Should we aim to make learning easier and, when possible, fun? Before I answer the question, let’s see where you weigh in on this issue. Then I’ll discuss what research says.

Question: Should we intentionally design learning so it is easy?( Select the best answer.)

A. Of course! All learning can and should be easy and fun. If it isn’t, it’s the designer’s fault. 

B. All learning cannot be easy and fun. Some learning will naturally be difficult. 

C. I’m not sure. I think it’s possible that both are true.

Elizabeth Bjork and Robert Bjork’s (2011) work help us understand that our intuition doesn’t help us understand the best ways to teach or learn. Intuition is often wrong about what works for long-term remembering and use. As a result, we are regularly misled by what appears to work and by what we think people will enjoy. But the long run is where it needs to work.  

Fun? 

One of the most desirable training outcomes is transfer of trained skills to the workplace. Transfer can mean a lot of things, but one of the most important for organizational learning is that what a person learns in training accurately transfers to their work on the job.

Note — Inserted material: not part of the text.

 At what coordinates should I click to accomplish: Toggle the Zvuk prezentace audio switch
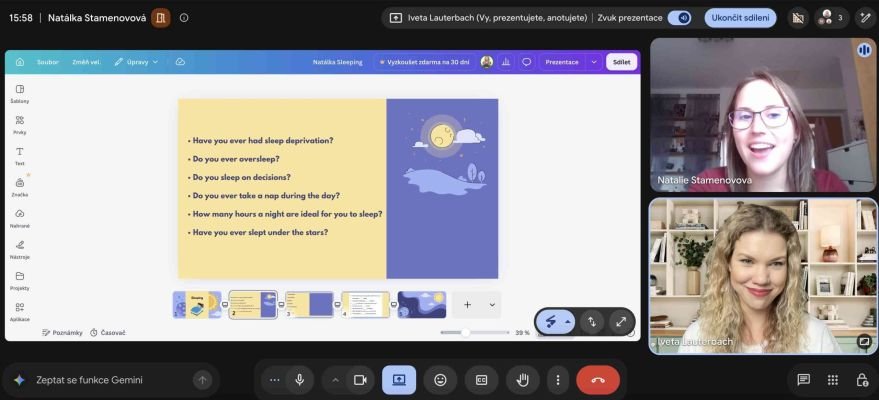(x=679, y=18)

Numerous studies have shown that this kind of transfer is more difficult than most realize, but we can improve the odds of transfer when what people do in training matches their work tasks as closely as possible. Healy, Wohldmann, Sutton, and Bourne’s (2006) research showed that transfer happens best when the conditions of training are the same as the conditions of application. Let’s consider how this might work.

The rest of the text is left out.